#### What you need to do:
No pictures, please. Copy exactly the lines from the one with "Instruction: Open the Analytics tab" through the final line below.

#### Data listing:
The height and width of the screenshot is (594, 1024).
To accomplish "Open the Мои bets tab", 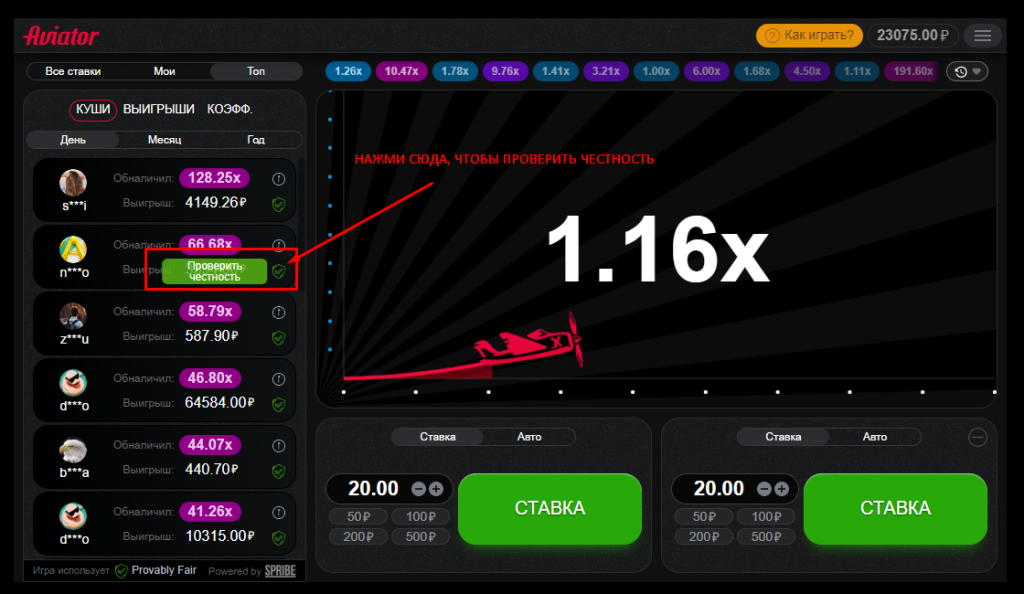I will (164, 72).
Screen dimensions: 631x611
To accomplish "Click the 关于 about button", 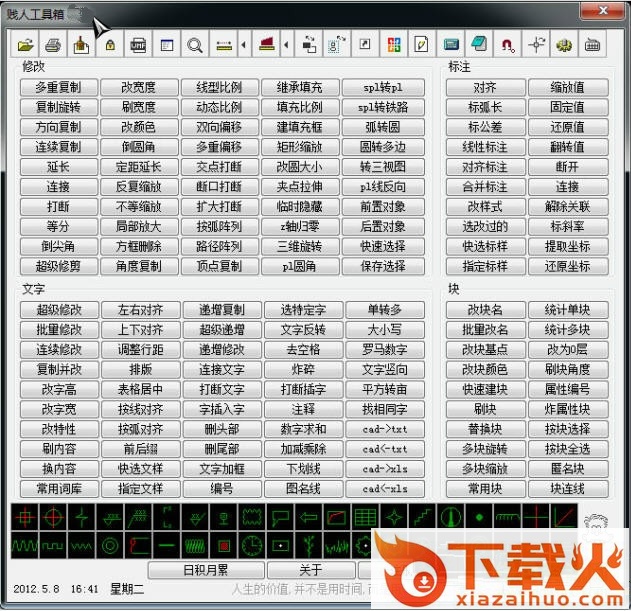I will (x=311, y=570).
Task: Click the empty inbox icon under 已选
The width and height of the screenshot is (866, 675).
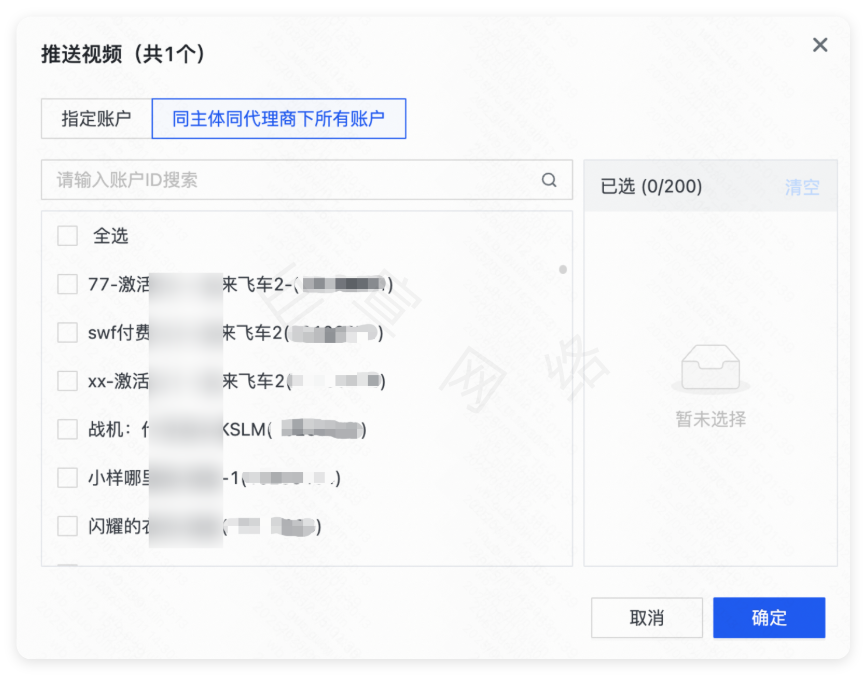Action: click(709, 368)
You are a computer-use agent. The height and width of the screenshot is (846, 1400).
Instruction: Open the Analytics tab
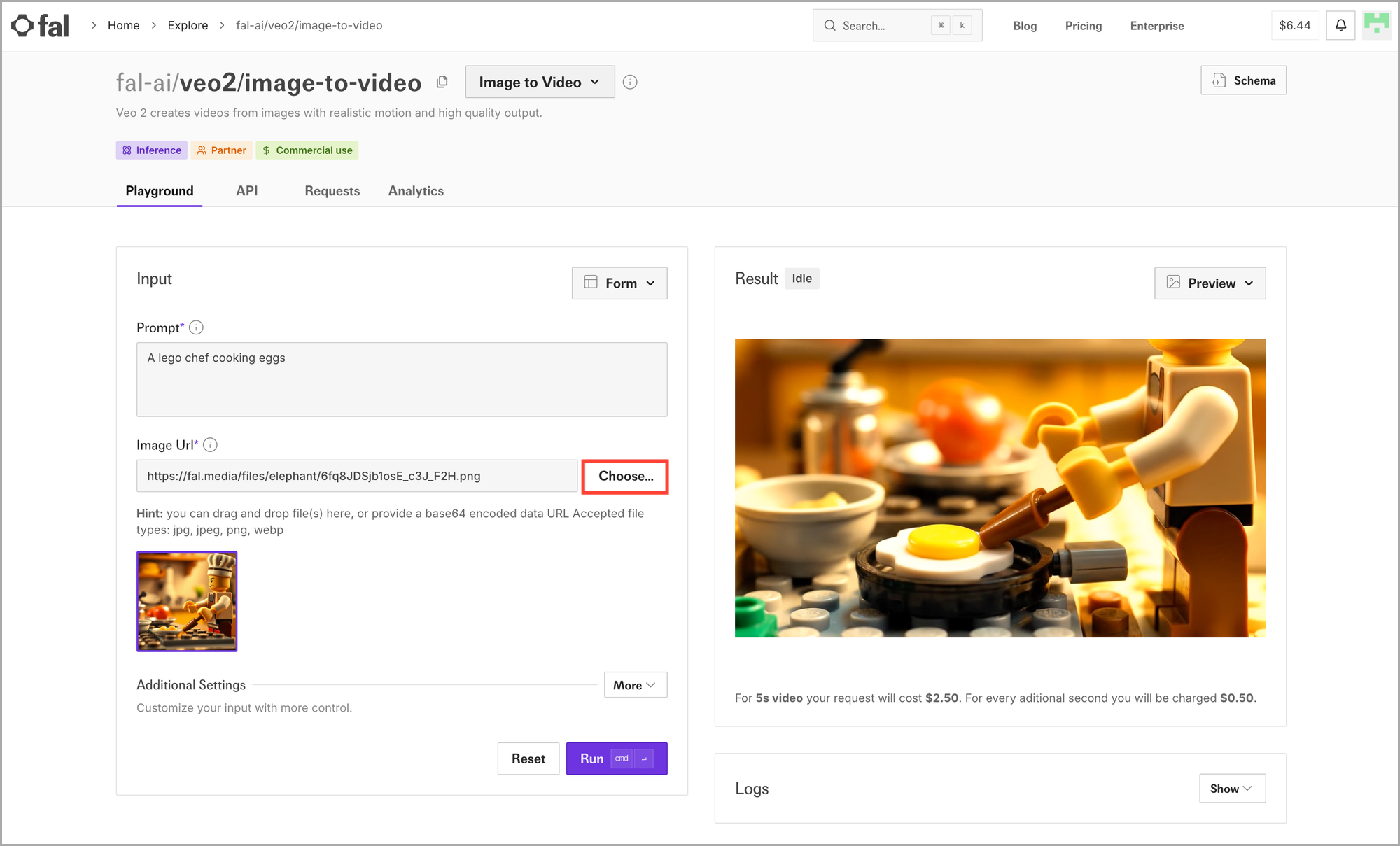pyautogui.click(x=416, y=191)
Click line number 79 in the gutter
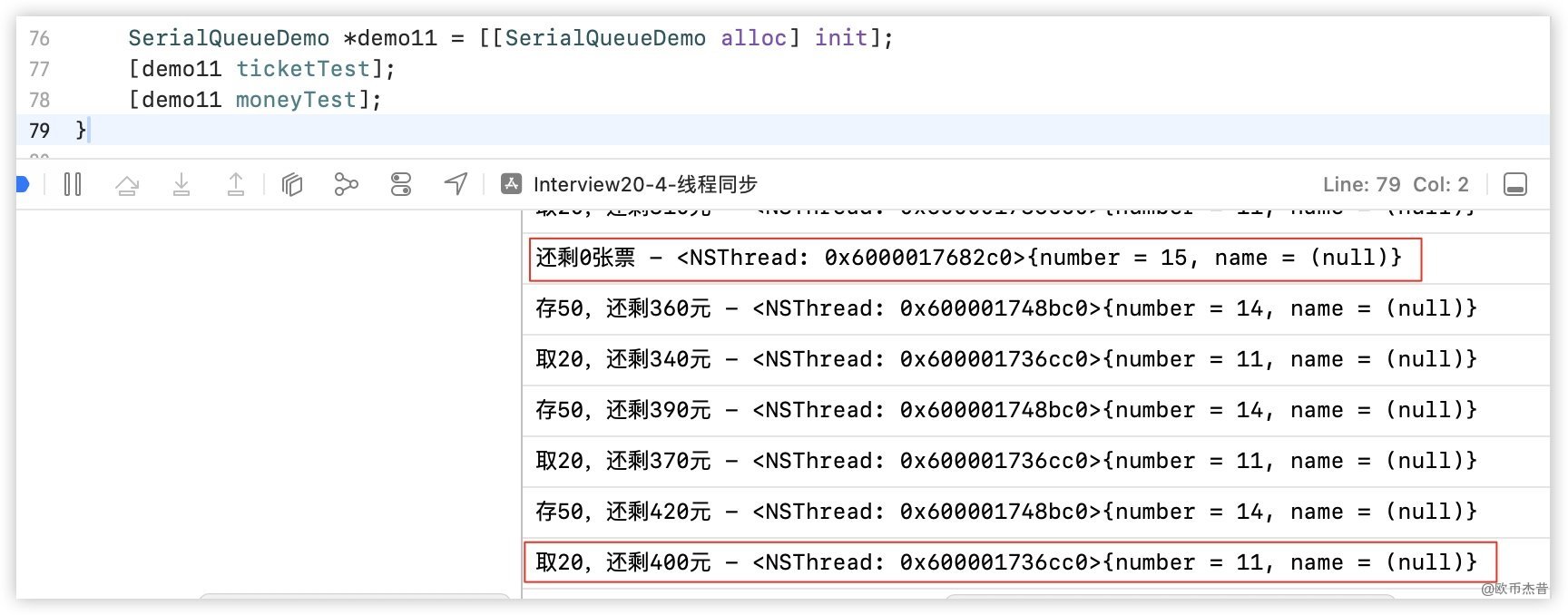1568x615 pixels. (x=39, y=131)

#### The answer:
Instruction: Open the Analytics tab
pyautogui.click(x=416, y=191)
Click line number 79 in the gutter
1568x615 pixels. (x=39, y=131)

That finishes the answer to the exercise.